Quant à la loi elle-même, ce qu’on peut dire de plus favorable, c’est qu’au point où en étaient les choses, il fallait enfin adopter un projet quelconque et commencer l’expérience. En réalité, nul ne connaît suffisamment la matière, les faits qui s’y rattachent, les résultats qu’on peut produire par telle ou telle mesure. On généralise des faits particuliers sans savoir si la généralisation est physiquement possible ; on méconnaît, d’un autre côté, certains faits généraux, et on se jette arbitrairement dans un particulier auquel répugne le principe fondamental de notre droit ; on agit sous l’inspiration d’une philantropie (ne la confondons pas avec l’humanité et la justice) plus inquiète et ambitieuse de faire qu’éclairée, et l’on ne recule pas devant l’imitation servile de l’étranger, comme s’il y avait entre les pays dont on invoque l’autorité et la France analogie sous le rapport des principes fondamentaux du droit public, de l’organisation administrative, des conditions économiques, physiques et commerciales ! Tout cela est vrai, tout cela saute aux yeux. Qu’importe ? Puisqu’on veut décidément faire des essais à coups de loi et statuer législativement avant que l’observation et l’expérience aient fourni des faits suffisamment épurés et des formules savamment élaborées, puisqu’on fait au conseil d’état l’honneur incroyable de craindre que, si on le chargeait de faire ces expériences par voie de règlement, il pourrait un beau jour détrôner les deux chambres, il faut bien se résigner à l’esprit du temps et marcher sur la route qui nous est ouverte. Dès-lors l’essentiel est d’avoir une loi le plus tôt possible et de commencer l’expérience. Si la chambre des pairs touche à la loi, qui certes est loin d’être parfaite, après avoir perdu déjà une année, on en perdra une seconde, et en attendant le mal subsiste, les enfans souffrent, les mauvaises habitudes s’enracinent, et les intérêts égoïstes deviennent d’autant plus âpres, plus actifs, plus féconds en mauvais expédiens, qu’ils se sentent plus menacés. Nous espérons que la chambre des pairs ne discutera point la loi, ou que du moins elle n’y fera pas d’amendemens, encore une fois, non parce que la loi est bonne, mais parce qu’il importe avant tout, au point où en sont les choses, qu’une loi sur la matière soit mise à exécution.

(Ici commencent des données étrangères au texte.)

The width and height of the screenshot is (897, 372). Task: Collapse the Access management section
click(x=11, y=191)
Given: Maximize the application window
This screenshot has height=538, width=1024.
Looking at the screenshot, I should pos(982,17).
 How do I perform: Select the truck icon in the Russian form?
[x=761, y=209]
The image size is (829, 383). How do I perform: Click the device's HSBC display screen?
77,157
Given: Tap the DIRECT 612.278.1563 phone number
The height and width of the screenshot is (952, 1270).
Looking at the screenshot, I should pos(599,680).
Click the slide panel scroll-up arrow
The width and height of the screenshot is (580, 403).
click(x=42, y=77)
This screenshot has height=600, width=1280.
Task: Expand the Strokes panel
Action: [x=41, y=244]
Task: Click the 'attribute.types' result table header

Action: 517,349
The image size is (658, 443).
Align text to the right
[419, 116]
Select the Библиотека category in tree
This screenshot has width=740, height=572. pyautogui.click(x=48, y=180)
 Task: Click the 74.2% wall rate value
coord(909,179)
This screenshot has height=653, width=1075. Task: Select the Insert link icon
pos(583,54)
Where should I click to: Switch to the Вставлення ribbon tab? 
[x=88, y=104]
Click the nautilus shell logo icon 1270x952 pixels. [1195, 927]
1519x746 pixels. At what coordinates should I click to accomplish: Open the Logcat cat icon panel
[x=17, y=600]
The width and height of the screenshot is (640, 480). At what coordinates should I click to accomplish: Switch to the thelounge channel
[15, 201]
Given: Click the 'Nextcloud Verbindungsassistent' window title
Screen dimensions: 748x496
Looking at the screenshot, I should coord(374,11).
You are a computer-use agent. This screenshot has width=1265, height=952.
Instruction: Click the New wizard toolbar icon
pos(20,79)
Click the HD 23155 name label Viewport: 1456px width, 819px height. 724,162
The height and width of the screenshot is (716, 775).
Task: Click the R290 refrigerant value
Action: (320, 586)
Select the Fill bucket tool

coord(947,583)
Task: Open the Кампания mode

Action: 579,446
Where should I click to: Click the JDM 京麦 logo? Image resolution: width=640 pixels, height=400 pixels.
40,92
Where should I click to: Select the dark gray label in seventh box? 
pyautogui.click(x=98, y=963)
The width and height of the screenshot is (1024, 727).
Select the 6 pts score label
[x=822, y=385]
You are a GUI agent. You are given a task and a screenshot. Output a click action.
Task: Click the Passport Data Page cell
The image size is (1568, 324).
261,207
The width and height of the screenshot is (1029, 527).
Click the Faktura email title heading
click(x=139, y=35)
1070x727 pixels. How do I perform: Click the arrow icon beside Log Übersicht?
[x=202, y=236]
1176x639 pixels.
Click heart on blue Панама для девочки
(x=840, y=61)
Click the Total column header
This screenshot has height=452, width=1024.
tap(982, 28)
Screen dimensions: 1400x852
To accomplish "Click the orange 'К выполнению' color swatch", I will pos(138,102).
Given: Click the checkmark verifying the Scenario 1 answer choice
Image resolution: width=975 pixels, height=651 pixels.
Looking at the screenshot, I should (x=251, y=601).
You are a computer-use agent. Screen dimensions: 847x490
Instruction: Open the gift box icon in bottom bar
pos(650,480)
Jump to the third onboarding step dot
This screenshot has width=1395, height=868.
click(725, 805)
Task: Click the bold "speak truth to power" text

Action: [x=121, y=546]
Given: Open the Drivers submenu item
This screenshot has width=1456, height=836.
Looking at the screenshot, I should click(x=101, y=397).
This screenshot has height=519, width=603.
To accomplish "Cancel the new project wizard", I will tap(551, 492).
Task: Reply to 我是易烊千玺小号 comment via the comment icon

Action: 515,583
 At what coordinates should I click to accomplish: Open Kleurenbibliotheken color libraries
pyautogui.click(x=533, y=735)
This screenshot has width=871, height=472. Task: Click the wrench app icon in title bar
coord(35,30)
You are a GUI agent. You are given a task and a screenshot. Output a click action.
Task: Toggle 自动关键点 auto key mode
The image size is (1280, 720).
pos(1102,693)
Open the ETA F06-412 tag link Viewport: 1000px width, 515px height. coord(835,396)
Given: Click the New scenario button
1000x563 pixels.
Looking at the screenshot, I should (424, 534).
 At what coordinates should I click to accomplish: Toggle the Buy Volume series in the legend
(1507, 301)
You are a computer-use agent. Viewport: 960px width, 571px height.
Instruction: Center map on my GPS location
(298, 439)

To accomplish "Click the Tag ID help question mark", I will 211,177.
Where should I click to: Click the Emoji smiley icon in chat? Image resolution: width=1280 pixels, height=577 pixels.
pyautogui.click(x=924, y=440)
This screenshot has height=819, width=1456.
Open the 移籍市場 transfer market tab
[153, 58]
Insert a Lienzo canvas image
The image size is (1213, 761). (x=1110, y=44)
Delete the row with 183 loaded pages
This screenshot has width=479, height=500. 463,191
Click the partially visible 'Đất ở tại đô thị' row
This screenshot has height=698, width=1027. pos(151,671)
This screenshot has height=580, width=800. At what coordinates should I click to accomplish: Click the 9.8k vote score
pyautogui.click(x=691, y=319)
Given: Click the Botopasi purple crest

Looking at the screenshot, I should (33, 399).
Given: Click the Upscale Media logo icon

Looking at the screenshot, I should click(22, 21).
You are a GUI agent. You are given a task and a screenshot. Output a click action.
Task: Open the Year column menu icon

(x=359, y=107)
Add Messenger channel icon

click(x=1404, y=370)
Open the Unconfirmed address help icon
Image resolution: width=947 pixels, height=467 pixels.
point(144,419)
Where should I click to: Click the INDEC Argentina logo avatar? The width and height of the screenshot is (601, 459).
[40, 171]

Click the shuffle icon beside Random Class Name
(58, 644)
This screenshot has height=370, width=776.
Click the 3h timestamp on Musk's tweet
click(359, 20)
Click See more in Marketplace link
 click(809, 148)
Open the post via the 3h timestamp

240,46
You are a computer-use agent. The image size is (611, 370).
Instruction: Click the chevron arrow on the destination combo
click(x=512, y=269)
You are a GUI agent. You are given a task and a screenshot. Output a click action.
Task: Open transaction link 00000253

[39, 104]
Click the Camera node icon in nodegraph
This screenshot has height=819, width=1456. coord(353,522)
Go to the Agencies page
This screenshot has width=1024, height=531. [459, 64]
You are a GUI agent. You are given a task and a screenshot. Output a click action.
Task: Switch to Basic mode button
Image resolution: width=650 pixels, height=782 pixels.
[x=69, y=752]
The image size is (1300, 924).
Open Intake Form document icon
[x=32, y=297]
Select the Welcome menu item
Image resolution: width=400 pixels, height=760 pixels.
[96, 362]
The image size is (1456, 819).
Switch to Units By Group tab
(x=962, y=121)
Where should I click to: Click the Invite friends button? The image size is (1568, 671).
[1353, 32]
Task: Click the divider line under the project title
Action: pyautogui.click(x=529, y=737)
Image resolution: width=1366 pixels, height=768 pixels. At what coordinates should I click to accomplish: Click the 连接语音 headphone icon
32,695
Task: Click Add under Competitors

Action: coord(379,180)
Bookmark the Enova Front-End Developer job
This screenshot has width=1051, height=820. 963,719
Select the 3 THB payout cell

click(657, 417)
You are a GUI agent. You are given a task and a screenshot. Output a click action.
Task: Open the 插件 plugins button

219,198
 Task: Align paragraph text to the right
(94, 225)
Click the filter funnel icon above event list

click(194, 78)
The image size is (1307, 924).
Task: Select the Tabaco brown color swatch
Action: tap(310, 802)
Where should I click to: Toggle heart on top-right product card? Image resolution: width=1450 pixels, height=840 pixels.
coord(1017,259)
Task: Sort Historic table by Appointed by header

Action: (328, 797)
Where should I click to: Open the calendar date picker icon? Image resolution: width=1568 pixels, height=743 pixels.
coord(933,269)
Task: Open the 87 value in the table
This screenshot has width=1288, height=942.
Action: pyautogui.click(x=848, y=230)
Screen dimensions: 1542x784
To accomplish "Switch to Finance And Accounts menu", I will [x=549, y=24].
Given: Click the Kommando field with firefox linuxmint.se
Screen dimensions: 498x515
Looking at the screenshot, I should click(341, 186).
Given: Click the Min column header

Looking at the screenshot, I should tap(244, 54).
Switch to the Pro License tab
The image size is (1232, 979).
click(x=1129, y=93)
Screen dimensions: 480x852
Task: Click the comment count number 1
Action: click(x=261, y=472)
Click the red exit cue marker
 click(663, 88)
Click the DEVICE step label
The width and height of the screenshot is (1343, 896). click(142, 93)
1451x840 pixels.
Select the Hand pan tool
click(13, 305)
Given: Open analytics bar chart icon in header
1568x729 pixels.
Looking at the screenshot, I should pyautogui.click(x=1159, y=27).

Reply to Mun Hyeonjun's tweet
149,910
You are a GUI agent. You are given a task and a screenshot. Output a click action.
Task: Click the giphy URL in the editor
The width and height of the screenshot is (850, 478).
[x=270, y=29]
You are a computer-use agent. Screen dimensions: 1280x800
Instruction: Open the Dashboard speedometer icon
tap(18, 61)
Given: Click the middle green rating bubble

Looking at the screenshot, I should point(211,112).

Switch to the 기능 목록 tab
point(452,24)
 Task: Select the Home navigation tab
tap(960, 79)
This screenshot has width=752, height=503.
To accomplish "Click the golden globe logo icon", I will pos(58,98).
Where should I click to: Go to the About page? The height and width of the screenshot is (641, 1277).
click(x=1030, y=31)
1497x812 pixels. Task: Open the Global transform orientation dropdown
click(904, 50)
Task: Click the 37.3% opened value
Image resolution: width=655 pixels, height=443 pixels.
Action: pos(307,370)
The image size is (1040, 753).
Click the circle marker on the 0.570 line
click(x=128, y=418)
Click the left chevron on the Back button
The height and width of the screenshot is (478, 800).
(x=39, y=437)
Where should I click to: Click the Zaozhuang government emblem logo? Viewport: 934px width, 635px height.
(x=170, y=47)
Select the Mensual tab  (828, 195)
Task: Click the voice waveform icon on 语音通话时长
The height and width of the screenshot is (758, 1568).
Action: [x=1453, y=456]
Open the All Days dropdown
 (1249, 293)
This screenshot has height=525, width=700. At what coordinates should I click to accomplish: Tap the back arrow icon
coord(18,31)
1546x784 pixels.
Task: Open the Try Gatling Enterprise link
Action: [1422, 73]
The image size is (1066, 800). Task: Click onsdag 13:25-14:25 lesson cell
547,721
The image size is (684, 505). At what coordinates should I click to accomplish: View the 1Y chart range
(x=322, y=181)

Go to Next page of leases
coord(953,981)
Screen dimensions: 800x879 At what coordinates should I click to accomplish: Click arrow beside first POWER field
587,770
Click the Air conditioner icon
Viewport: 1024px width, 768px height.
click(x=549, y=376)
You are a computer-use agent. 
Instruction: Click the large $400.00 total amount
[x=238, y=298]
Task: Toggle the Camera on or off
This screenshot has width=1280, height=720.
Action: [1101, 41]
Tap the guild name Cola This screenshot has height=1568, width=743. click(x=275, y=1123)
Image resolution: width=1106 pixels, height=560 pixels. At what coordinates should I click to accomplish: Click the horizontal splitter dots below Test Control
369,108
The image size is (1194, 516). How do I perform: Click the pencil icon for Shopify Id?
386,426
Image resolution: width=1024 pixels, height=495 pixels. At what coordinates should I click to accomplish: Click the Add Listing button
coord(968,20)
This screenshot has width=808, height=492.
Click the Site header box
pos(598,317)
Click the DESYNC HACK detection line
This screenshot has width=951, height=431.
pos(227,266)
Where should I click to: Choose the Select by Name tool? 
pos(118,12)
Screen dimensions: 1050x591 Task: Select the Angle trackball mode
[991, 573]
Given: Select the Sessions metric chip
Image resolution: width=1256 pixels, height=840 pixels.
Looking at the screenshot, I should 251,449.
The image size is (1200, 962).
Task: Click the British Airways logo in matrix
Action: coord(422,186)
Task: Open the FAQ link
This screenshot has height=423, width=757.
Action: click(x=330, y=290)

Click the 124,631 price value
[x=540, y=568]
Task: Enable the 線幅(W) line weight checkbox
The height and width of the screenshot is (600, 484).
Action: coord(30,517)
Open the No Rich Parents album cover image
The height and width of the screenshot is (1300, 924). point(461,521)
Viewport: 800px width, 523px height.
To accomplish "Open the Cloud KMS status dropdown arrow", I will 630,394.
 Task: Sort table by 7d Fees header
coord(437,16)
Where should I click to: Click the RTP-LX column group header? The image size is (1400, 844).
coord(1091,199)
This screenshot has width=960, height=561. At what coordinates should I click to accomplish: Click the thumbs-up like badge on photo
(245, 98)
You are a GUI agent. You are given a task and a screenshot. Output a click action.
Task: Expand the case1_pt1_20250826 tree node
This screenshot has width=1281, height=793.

Il est vrai, trop vrai, d’un autre côté, que ce sera là la première affaire de quelque importance dont la chambre des pairs aura cette année à s’occuper. Il y a deux mois que le parlement est assemblé, et on pourrait presque dire que la chambre des pairs n’a pas encore siégé. Le gouvernement n’a pas trouvé dans son portefeuille un projet de quelque valeur à lui soumettre. Aux derniers jours de la session, lorsqu’on aura fait ses adieux à la chambre des députés, qu’au su et vu de tout le monde messieurs les députés auront presque tous repris le chemin de leurs départemens, on ira à la chambre des pairs lui demander, par toutes sortes de mauvaises raisons, d’adopter, sans y changer un mot, une virgule, tous les projets qu’on aura pu obtenir de l’autre chambre. Que les hommes de certaines opinions trouvent cela bon et conforme à leurs vues, nous le concevons sans peine, et nous n’en sommes ni scandalisés ni surpris. Disons plus : les opinions sincères, conséquentes, qui, sans attenter violemment à ce qui est, profitent habilement des brèches qu’on veut bien leur ouvrir, si elles n’ont pas nos sympathies, ont du moins droit à notre respect. Ce que nous ne concevons guère, c’est que les conséquences de l’abandon qu’on paraît faire d’un des grands pouvoirs de l’état, ne soient pas vivement senties par les serviteurs les plus dévoués et les plus intelligens de la monarchie constitutionnelle. Il faut que la chambre des pairs fasse, sans humeur comme sans crainte, sentir son droit ; elle se le doit à elle-même, elle le doit à la chose publique. Mais, encore une fois, nous espérons qu’elle ne prendra pas pour point de résistance le projet de loi sur le travail des enfans dans les manufactures ; l’humanité commande d’en finir avec ce projet ; une loi imparfaite vaut mieux qu’un nouveau retard.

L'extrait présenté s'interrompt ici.